6️⃣

65 1 0
                                    

Wtorek
-Dziewczyny mam dla was newsa!- podbiega do nas Vilda i siada razem z nami na oparciu ławki, która znajduje się na głównym placu szkoły.
-O co chodzi?- spytała Chris.
-Właśnie podsłuchałam w łazience szkolnej, że w ten piątek, The Penetrators organizuje imprezę u Chrisa w domu. Musimy się na nią wkręcić. Pepski Max będzie na 100%, ponieważ słyszałam jak Ingrid planowała z koleżankami, co założy.
-Ale jak mamy tam się wkręcić? To nie jest impreza otwarta tylko za zaproszeniem.- Powiedziała Sana, po czym spojrzała na mnie.

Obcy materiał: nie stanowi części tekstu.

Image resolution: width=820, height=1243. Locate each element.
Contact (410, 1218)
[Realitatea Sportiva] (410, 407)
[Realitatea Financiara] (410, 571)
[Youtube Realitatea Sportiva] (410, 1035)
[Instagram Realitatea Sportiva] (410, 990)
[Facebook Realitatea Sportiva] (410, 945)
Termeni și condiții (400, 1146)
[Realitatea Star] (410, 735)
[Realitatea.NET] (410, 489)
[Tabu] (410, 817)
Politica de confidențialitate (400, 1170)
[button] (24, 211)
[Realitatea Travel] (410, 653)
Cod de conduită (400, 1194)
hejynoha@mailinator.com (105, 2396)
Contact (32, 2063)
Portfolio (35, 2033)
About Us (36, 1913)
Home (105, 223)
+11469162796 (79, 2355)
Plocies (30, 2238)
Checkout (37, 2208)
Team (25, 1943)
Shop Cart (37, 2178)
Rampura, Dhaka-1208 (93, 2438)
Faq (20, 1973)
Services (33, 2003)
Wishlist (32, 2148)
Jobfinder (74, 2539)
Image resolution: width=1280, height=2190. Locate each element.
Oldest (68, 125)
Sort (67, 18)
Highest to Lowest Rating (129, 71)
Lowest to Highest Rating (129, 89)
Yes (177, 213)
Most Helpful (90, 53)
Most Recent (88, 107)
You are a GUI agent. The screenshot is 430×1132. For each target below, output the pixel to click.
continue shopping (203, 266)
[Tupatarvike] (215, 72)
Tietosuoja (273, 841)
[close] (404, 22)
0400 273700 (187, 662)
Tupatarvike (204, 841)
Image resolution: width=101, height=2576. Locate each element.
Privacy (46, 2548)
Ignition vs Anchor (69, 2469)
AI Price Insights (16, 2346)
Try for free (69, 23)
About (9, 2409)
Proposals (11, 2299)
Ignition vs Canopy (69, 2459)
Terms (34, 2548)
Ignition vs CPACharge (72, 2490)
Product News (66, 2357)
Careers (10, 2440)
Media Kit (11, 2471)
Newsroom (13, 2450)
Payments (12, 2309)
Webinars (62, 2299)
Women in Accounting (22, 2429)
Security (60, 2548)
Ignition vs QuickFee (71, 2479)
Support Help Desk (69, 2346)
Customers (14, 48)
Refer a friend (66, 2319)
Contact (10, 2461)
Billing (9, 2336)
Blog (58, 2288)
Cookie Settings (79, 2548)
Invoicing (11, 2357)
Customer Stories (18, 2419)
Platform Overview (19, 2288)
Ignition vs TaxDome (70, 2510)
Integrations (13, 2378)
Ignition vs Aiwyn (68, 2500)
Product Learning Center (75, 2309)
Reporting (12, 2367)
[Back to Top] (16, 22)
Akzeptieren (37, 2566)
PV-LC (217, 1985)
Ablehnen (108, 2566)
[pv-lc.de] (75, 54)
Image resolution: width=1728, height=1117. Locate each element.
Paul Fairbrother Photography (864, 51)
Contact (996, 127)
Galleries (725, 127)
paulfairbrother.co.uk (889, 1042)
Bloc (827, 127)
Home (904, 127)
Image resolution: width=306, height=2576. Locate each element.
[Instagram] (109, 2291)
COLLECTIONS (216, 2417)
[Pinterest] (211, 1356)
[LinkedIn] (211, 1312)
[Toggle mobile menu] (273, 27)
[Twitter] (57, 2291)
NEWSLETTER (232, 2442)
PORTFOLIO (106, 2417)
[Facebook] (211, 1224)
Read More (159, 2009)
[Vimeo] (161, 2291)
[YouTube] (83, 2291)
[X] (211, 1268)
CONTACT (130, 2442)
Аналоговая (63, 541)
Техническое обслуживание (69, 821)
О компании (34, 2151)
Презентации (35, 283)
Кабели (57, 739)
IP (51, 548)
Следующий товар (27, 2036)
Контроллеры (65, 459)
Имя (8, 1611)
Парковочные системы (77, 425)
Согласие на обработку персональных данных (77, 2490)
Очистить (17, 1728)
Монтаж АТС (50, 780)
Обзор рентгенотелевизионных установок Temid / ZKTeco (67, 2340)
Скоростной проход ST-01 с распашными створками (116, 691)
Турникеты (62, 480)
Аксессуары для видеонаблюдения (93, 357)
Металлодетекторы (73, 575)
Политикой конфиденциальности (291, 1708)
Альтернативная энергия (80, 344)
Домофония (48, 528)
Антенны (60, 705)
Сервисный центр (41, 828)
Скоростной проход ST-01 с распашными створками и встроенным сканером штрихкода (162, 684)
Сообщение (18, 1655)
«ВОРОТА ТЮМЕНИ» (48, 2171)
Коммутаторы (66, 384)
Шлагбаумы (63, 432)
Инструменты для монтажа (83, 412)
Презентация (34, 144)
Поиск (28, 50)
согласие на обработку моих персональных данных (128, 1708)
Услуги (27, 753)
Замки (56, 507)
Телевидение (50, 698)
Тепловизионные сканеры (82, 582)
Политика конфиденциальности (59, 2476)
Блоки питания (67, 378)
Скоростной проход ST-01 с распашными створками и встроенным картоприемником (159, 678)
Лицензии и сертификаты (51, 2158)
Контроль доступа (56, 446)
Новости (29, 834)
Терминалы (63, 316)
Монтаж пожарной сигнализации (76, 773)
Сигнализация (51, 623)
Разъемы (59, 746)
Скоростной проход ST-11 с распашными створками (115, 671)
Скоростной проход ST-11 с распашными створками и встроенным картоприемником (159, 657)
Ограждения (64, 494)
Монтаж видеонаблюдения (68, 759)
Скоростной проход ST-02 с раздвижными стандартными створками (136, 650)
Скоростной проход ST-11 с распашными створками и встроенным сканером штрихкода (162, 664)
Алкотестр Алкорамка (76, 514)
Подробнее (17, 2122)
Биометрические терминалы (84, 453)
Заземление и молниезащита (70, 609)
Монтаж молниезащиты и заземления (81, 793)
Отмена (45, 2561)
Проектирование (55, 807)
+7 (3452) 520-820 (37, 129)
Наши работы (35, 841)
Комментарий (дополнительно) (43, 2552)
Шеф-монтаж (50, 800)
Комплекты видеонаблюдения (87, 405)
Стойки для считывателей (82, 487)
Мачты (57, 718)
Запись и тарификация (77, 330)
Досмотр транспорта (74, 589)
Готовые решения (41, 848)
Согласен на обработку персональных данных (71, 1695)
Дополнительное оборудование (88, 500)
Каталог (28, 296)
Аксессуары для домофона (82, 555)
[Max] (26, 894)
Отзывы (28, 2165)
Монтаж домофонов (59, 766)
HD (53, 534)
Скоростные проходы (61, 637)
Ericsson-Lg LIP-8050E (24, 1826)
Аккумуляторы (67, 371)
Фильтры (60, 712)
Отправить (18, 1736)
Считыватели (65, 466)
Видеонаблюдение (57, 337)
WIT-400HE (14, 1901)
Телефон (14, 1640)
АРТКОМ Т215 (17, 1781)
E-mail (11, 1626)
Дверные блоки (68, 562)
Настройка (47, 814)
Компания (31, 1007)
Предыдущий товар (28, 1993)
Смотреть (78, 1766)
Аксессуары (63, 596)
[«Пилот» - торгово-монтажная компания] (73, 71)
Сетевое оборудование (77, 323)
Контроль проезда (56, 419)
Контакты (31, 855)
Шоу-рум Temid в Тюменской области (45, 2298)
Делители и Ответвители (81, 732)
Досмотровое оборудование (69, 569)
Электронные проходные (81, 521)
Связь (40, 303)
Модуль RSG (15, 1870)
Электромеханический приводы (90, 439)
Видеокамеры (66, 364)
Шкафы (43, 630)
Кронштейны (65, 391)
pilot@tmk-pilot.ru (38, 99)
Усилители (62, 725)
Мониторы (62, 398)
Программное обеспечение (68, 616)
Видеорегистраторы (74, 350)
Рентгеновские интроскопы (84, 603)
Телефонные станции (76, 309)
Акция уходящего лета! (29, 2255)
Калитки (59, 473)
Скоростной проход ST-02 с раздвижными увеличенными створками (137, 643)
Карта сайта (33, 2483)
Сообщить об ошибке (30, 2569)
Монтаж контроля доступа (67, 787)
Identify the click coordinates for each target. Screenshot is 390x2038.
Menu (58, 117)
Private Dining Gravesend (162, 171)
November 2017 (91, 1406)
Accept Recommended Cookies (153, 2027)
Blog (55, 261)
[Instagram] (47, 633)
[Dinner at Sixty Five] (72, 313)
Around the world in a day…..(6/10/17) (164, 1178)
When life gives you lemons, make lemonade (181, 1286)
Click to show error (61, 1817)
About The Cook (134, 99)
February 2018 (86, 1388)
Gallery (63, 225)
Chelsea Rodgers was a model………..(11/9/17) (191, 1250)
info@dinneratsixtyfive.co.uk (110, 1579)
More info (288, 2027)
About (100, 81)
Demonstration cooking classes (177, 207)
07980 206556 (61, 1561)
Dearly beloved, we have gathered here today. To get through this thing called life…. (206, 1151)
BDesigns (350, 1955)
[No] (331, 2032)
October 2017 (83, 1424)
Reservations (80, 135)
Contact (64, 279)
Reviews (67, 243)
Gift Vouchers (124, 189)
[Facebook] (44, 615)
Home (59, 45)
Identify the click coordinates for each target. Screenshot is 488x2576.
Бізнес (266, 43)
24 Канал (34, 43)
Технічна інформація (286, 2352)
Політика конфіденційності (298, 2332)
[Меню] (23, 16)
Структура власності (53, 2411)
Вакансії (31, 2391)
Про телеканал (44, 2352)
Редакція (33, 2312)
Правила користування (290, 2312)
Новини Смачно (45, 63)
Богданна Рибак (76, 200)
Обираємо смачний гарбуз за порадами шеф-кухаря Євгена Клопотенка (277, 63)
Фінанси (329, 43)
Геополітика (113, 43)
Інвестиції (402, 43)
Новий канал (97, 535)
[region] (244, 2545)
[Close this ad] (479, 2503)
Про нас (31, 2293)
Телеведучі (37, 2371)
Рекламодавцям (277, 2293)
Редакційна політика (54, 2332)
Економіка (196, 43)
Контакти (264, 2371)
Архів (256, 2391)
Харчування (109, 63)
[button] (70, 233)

-Co?- spytałam zakłopotana.
-Chris ciebie lubi, poproś go, a na pewno się zgodzi.- wszystkie spojrzały na mnie pytającym spojrzeniem, czułam się skrępowana .
-Nie powiedziałabym, że mnie lubi, co najwyżej toleruje.
-Oj przestań Lydia, przecież wszystkie dobrze wiemy co wydarzyło się na imprezie. – powiedziała Eva.
- Po tym co mu powiedziałam, wolę go unikać.
-To napisz do niego .- powiedziała nadpobudliwym tonem Vilda.
-Okay.- wyciągnęłam telefon i włączyłam konwersacje z Chrisem na instagramie.- Hej czy znajdzie się miejsce dla mojego busu na twojej imprezie: może być?- dziewczyny pokiwały twierdząco głowami i wysłałam SMSa.-Zadowolone ?
-Lydia, a czy ty przypadkiem, nie masz jakiegoś rodzinnego spotkania, w piątek, czy coś w tym stylu?- spytała Noora.
-Tak mam, ale to nie zmienia faktu, że nie chcę iść na tą imprezę. Po ostatniej mam już serdecznie dosyć.-zaśmiałyśmy się wszystkie, ale nasz śmiech przerwało brzęczenie mojego telefonu.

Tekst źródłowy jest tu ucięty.